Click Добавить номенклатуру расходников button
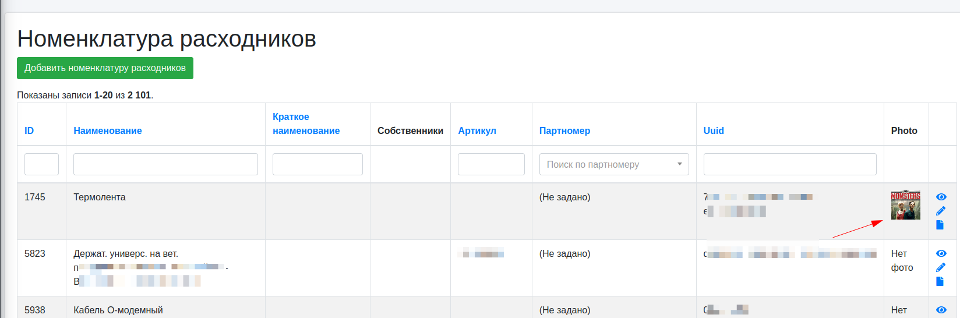This screenshot has height=318, width=960. (105, 68)
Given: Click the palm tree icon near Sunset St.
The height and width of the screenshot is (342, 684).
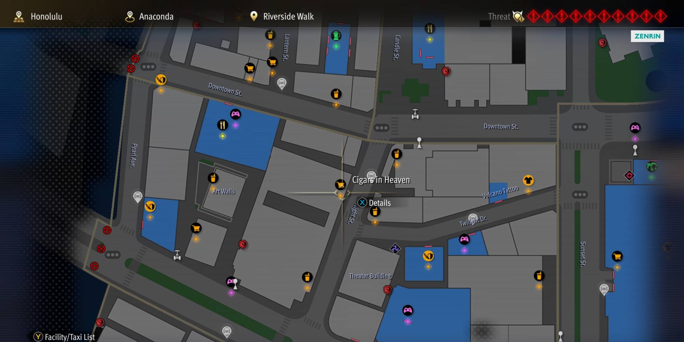Looking at the screenshot, I should [652, 167].
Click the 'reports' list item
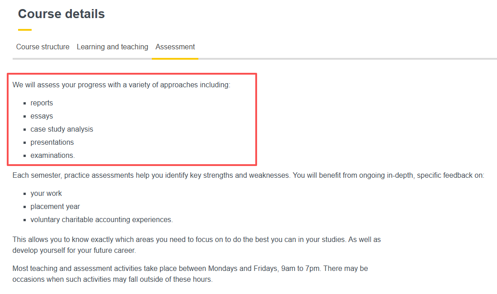497x294 pixels. point(42,103)
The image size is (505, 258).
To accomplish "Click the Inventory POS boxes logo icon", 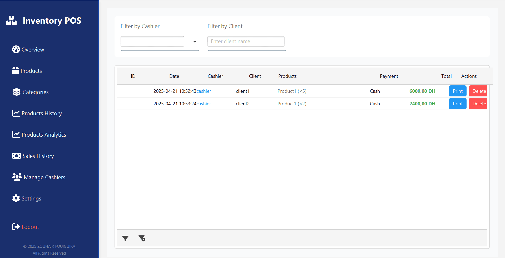I will tap(11, 21).
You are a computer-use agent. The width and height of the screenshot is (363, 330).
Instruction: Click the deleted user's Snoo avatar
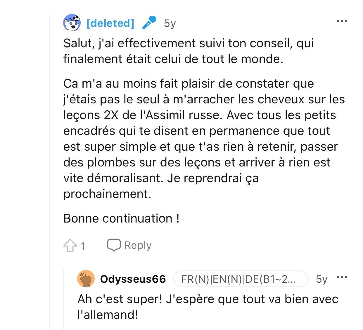(72, 23)
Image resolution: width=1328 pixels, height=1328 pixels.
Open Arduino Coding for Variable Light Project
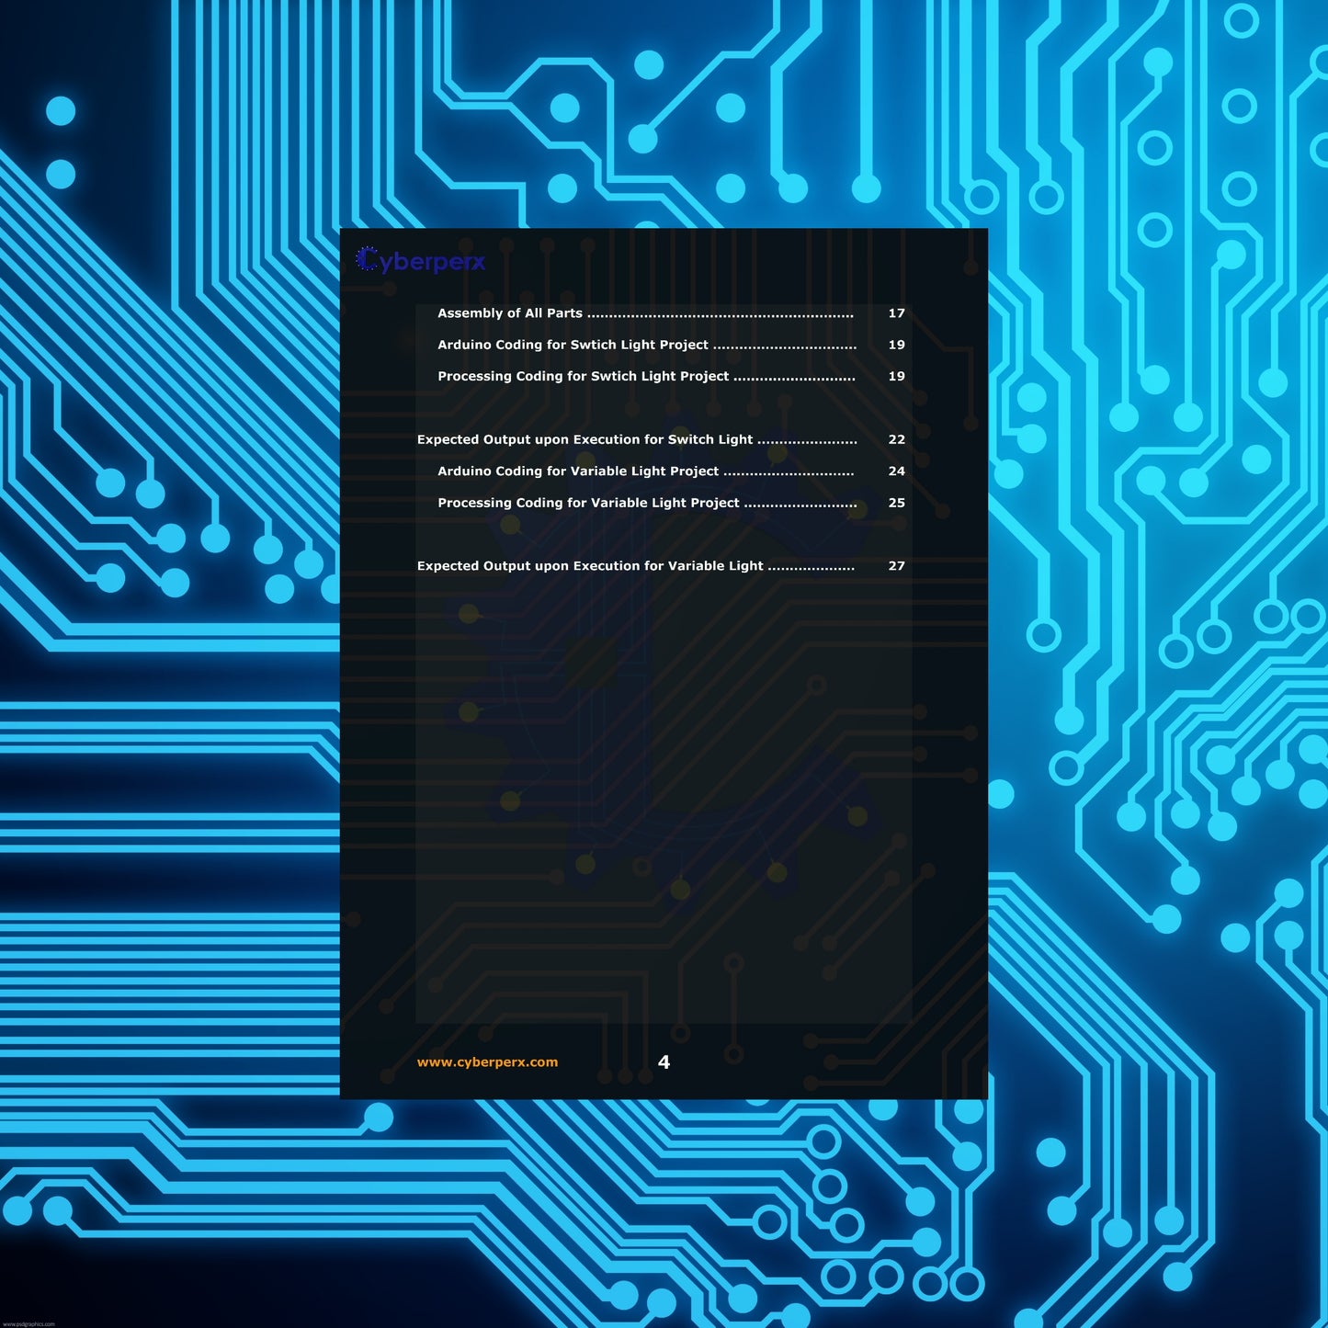tap(578, 471)
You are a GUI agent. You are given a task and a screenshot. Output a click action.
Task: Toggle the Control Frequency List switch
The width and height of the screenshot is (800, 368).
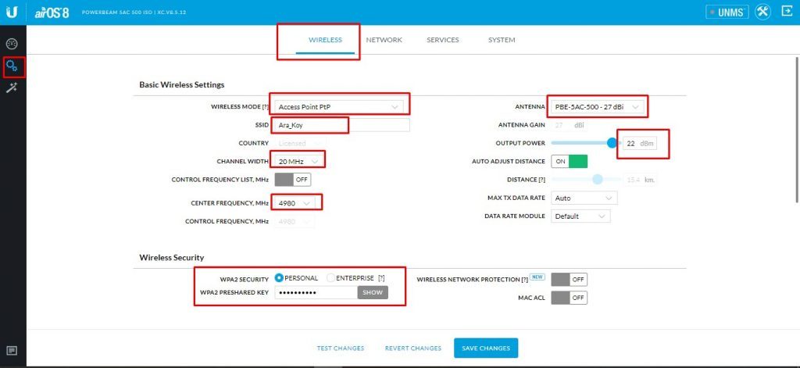click(x=292, y=179)
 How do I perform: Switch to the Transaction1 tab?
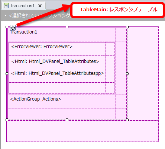click(22, 6)
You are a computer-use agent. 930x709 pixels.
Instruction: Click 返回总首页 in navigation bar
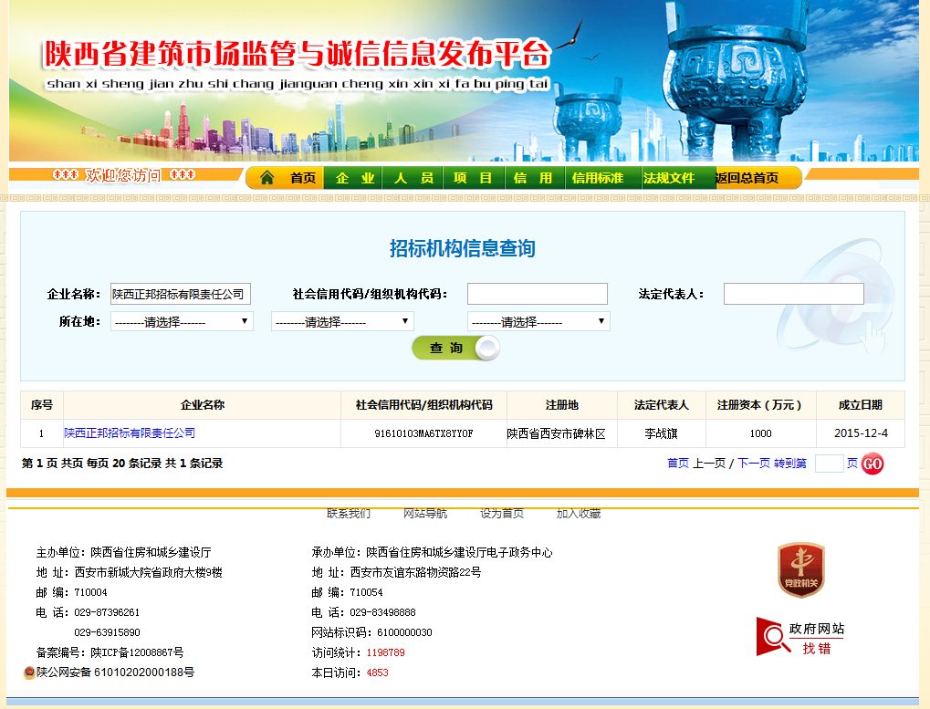747,178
#####
Starting at the line that contains "Image resolution: width=1328" and ending at the line that contains "Task: Toggle the", transcribe the material above exactly, excluding pictures.

Image resolution: width=1328 pixels, height=1328 pixels.
Open Arduino Coding for Variable Light Project
tap(578, 471)
You are a GUI agent. You are given a task and a screenshot. Output a click action.
Task: Toggle the Control Frequency List switch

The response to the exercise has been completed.